(SUPPLIED INFORMATION begins)

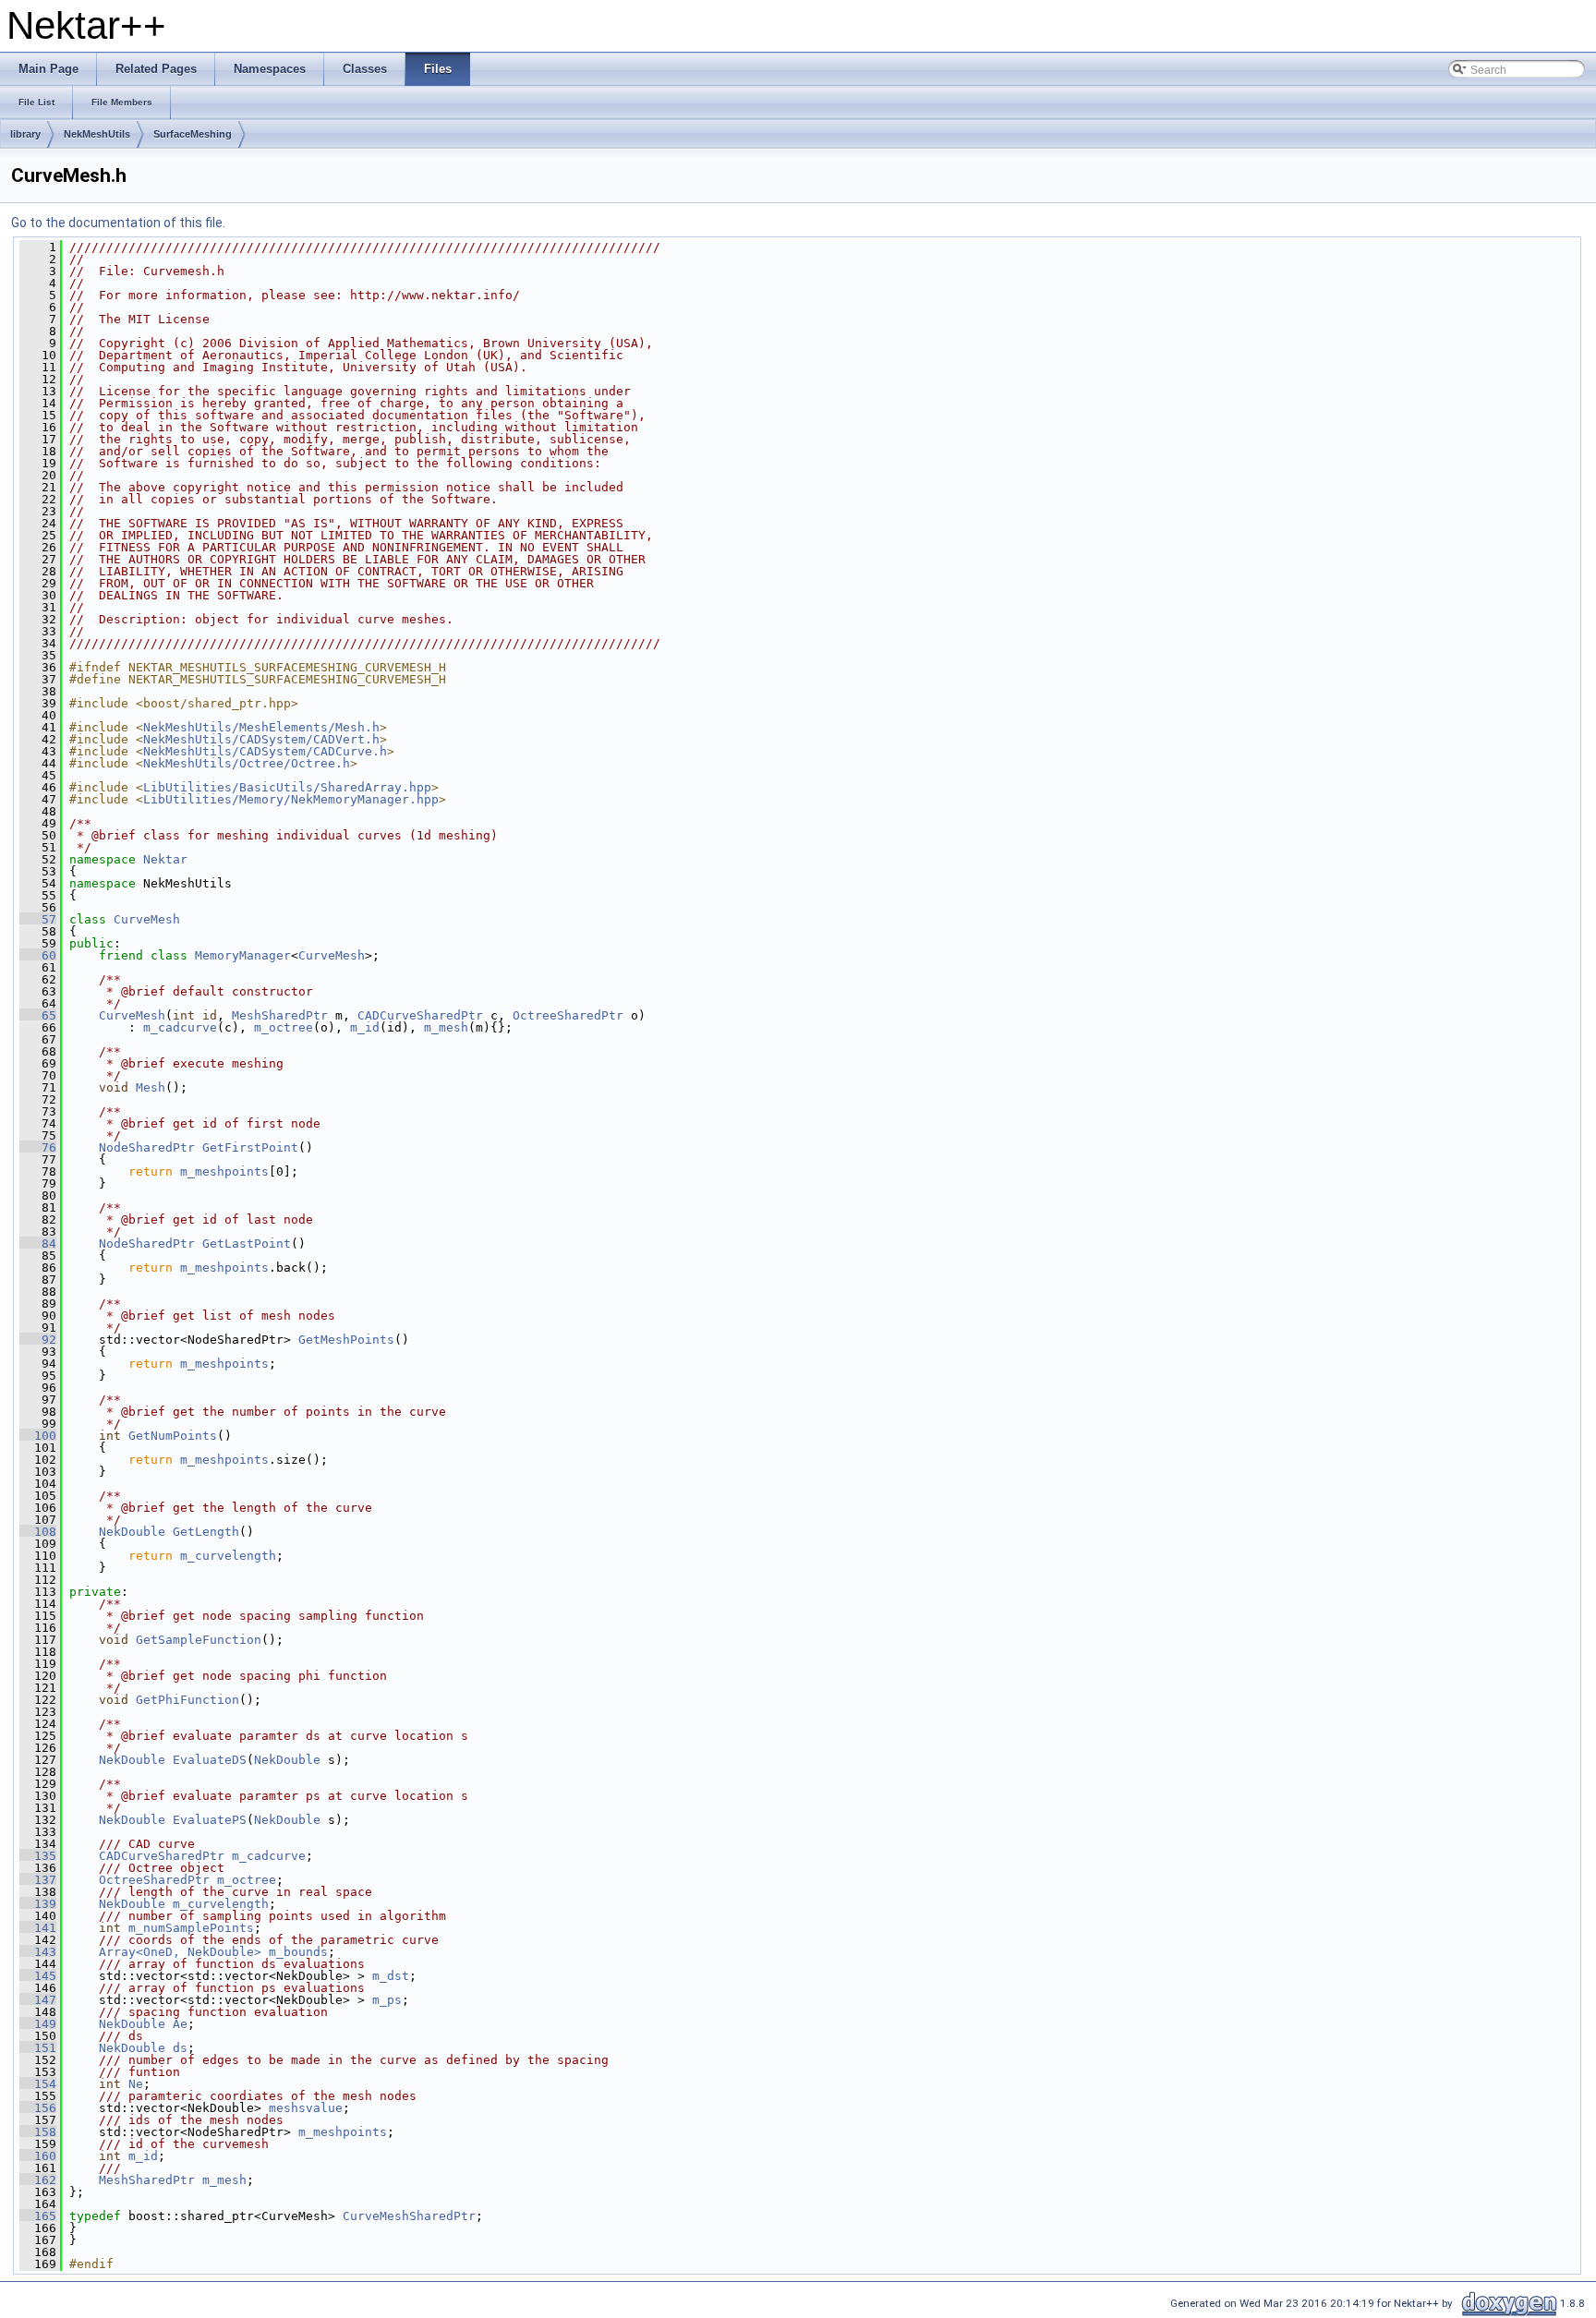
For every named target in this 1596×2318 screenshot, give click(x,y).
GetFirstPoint (250, 1147)
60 (37, 955)
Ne (135, 2084)
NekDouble (132, 1532)
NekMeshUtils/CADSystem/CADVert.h (261, 739)
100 (37, 1436)
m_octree (283, 1027)
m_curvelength (228, 1556)
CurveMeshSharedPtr (409, 2216)
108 (37, 1532)
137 (37, 1880)
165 (37, 2216)
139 (37, 1904)
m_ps (387, 2000)
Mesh (150, 1087)
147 (37, 2000)
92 (37, 1339)
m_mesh (446, 1027)
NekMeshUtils (97, 133)
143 (37, 1952)
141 (37, 1928)
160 (37, 2156)
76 (37, 1147)
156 (37, 2108)
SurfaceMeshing (192, 133)
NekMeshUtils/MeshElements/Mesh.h (261, 727)
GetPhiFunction (187, 1700)
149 (37, 2024)
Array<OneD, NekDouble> (180, 1952)
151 (37, 2048)
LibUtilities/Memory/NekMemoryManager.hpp (291, 799)
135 (37, 1856)
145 (37, 1976)
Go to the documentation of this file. (118, 222)
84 (37, 1243)
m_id (365, 1027)
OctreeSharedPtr (568, 1015)
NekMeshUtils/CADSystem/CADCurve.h (265, 751)
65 (37, 1015)
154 (37, 2084)
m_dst (390, 1976)
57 (37, 919)
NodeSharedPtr (147, 1147)
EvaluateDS (210, 1760)
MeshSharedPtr (280, 1015)
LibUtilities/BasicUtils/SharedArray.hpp (287, 787)
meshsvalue (306, 2108)
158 (37, 2132)
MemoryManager (243, 955)
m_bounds (298, 1952)
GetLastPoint (246, 1243)
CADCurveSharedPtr (420, 1015)
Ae (180, 2024)
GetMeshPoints (346, 1339)
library (25, 133)
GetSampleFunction (198, 1640)
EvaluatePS (210, 1820)
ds (180, 2048)
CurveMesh (147, 919)
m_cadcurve (180, 1027)
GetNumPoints (172, 1436)
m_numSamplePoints (191, 1928)
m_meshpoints (224, 1171)
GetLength (206, 1532)
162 (37, 2180)
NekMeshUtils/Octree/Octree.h (246, 763)
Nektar (165, 859)
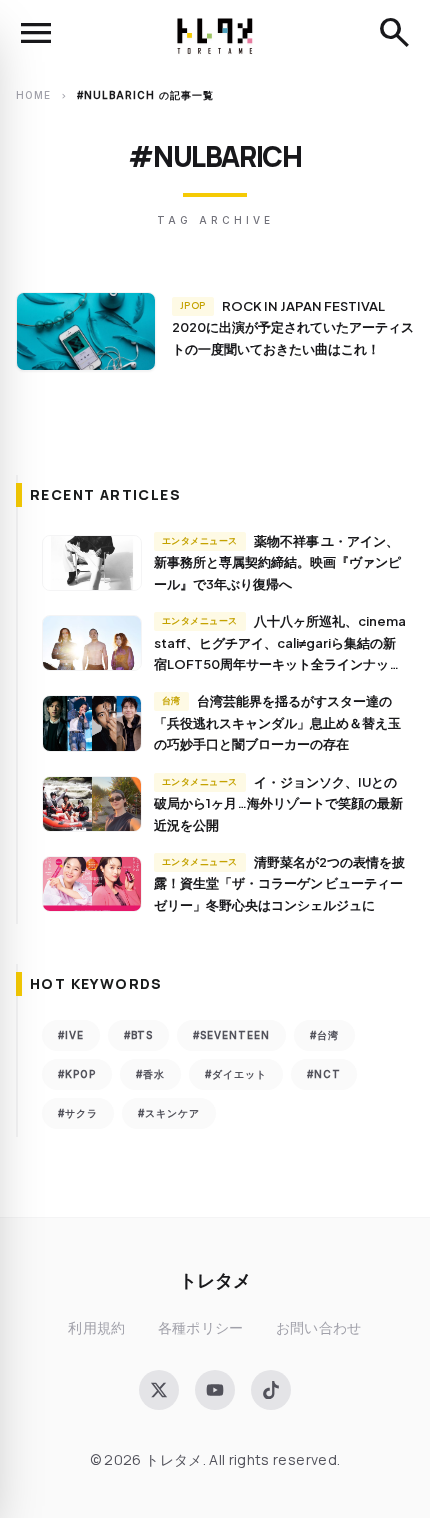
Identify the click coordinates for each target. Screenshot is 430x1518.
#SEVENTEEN (231, 1035)
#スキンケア (169, 1113)
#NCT (324, 1074)
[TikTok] (271, 1390)
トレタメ (215, 1279)
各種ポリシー (201, 1327)
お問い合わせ (319, 1327)
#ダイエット (236, 1074)
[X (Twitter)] (159, 1390)
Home (33, 95)
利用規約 (96, 1327)
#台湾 (324, 1035)
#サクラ (78, 1113)
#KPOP (77, 1074)
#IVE (71, 1035)
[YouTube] (215, 1390)
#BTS (138, 1035)
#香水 (150, 1074)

(SUPPLIED INFORMATION ends)

__TASK TO CARRY OUT__. Based on the listing, determine the number of lines that include the string "this", and give that number without further text.

__TASK RESULT__. 2